First of all, it is important to know that no one is forcing you to compete with another person…ever. You choose whether or not to engage in competition, just like you choose everything else in your life.
Personally, competition is beneath me. If I feel like I am being forced to compete with another person, I simply walk away. If you don’t want to walk away immediately, having an open conversation with your partner or whoever it is that makes you compete is always a good idea and it might just solve the problem if you express your feelings openly, honestly and with confidence. Remember that you have the power to solve any problem in your life, either by compromising or leaving.
You have to start living your life from the awareness of being a person of value. Great value isn’t determined by what you have or have accomplished – it is determined by who you are.
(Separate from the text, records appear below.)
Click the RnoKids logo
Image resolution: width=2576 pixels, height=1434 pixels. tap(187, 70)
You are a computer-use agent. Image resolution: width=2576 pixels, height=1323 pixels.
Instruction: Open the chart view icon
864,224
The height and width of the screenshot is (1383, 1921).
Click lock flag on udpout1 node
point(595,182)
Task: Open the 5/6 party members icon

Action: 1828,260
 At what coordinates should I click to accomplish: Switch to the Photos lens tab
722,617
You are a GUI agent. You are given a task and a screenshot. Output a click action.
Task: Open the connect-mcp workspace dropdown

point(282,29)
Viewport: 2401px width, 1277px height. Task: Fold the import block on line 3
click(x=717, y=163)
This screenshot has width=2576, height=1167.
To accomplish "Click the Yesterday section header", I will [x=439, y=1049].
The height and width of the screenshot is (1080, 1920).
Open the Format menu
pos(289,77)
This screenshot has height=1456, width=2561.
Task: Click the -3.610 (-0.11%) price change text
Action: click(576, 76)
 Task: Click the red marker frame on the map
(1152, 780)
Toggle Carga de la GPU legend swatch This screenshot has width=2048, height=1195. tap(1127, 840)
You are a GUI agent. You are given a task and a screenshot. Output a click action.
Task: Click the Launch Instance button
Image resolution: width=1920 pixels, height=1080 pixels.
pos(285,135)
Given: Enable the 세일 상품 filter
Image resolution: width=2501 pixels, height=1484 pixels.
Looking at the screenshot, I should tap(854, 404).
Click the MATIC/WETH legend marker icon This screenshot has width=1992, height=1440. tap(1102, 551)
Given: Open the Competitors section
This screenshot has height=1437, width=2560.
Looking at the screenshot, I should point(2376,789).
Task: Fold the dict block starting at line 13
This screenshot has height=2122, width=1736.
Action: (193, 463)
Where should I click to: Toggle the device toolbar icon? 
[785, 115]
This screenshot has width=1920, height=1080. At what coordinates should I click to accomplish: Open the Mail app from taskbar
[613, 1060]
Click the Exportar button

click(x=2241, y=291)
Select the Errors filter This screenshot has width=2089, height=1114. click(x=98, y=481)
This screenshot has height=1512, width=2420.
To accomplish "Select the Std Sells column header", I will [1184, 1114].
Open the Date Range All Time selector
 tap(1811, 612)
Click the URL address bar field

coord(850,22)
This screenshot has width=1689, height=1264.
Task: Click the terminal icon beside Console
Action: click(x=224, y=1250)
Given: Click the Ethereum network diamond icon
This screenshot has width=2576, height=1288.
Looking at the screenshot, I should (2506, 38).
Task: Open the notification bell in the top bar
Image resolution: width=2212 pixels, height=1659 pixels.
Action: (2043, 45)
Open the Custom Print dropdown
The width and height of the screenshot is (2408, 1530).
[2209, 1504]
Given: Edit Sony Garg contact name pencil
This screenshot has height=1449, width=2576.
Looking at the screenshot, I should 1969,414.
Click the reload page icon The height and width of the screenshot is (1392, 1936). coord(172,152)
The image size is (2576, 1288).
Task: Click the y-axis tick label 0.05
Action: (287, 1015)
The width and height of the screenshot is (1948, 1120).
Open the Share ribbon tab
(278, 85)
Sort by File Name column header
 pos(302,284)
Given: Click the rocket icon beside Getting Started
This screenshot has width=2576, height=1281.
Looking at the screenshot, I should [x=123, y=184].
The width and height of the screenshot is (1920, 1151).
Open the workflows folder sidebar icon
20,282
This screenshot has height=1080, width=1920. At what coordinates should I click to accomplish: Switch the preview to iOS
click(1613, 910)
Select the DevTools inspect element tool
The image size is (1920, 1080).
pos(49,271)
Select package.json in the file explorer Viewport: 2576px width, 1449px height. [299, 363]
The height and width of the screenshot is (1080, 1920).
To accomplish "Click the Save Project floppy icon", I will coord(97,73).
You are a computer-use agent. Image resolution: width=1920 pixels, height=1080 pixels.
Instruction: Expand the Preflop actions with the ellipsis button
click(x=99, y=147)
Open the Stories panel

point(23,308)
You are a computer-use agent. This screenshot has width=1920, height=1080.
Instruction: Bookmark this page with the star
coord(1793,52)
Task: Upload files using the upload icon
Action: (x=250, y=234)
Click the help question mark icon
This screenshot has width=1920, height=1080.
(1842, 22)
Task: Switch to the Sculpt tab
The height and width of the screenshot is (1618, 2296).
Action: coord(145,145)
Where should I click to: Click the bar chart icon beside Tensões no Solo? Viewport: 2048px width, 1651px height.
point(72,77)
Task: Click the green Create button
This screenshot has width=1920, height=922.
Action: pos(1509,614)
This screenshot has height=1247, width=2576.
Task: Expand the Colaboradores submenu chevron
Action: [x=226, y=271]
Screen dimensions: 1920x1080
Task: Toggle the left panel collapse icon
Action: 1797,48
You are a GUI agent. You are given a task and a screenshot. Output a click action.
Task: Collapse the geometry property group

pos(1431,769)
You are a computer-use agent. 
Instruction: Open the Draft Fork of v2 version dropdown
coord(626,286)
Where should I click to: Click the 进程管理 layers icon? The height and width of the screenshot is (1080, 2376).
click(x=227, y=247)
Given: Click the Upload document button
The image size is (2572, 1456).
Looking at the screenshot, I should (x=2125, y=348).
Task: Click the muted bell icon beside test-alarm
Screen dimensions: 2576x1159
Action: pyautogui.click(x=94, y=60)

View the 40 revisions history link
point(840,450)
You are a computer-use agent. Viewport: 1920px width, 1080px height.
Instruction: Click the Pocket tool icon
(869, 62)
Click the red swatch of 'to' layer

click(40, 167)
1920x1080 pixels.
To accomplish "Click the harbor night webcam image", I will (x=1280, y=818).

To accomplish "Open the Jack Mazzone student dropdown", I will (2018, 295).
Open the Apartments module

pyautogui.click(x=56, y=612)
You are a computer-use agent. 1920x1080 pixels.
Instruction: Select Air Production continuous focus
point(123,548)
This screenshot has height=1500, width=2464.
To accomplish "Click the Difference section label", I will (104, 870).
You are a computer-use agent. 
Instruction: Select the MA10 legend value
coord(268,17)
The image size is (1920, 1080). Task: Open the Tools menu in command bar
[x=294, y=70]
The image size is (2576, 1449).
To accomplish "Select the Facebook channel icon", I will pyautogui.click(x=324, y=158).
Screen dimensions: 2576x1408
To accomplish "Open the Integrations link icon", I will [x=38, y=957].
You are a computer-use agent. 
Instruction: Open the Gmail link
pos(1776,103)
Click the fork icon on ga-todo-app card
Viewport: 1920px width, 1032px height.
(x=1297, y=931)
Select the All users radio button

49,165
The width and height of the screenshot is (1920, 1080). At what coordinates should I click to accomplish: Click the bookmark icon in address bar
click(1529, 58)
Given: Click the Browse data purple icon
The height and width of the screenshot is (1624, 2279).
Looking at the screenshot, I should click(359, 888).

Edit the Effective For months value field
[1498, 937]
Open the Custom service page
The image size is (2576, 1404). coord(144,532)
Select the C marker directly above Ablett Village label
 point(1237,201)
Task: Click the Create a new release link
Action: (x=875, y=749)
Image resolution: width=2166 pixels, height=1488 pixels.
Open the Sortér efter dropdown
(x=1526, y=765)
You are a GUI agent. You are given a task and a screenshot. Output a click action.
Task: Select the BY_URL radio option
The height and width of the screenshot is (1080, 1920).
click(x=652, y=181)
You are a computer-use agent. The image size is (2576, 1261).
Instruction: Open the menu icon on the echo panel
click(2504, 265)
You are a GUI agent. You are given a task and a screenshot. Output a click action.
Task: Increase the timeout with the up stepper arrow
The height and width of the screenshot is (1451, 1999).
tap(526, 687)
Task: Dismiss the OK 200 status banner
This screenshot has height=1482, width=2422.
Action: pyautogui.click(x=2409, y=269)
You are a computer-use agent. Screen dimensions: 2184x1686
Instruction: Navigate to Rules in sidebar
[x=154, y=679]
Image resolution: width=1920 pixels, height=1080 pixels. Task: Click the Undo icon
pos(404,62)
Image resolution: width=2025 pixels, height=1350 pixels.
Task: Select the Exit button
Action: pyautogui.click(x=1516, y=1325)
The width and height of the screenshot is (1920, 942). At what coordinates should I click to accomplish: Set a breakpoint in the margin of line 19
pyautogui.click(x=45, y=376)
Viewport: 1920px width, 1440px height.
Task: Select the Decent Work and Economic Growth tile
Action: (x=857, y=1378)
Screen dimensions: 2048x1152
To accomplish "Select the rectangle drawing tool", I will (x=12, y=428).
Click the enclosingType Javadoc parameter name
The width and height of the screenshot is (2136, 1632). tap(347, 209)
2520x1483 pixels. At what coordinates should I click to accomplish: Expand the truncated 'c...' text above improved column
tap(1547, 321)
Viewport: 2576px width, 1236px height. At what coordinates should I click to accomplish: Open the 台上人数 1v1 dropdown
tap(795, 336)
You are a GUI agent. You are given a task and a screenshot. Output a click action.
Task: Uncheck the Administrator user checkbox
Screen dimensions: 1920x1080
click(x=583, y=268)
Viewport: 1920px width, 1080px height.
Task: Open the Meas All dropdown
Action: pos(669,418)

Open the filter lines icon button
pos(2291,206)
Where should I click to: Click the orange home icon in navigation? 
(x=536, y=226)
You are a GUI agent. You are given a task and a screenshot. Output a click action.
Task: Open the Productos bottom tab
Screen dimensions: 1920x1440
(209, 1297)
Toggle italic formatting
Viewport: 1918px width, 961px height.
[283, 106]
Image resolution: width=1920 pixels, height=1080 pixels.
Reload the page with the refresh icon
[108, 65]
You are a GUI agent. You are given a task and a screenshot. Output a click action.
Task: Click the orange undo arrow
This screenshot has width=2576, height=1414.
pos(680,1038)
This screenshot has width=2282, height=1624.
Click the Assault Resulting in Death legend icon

If you decide to connect with your confidence and stop accepting being treated poorly by another, you will naturally gravitate towards other confident people and positive situations.
You have to start having more fun in your own life, without the need for approval from anyone, your partner included. When you focus on making your own life fun, you will stop being upset by all those people whose behavior is simply not on your level. Making life fun for yourself will help you reconnect with your own confidence and maybe even lead you to new people and new experiences.
And instead of fearing the person you think you have to compete with, use some ingenious ways to get them on your team. If they have a particular skill set, ask them to do something for you. If they are the person who is constantly trying to make you compete, laugh off their attempts and refuse to let them upset you (or pretend that they don’t) as this particular approach will throw them off. Whatever you choose to do, do it with confidence.
Getting this person on your side might just be the inspired action that makes you feel good which will prompt LoA to bring even more positive change into your situation. When you do what makes you feel good instead of worrying about any particular situation, you begin to make better, lighter and more positive decisions which attract even more positive change as a result. This is how LoA works when you take a positive step in your current reality!
When it comes to manifestation, you might be closer to your goal than you realize.
You might think you have no money only to discover that your bank account balance increased while you weren’t looking.
You might deem it impossible to imagine living the life you want only to find yourself indulging in related visualizations soon after and coming out a different, more positive person.
A simple change in your daily dynamics could help you realize how far you’ve come and what a positive person you genuinely are.
You might fear you will never attract the person you want to be with (back) into your life only to finally let go as a result, shift your awareness entirely and all of a sudden, manifest.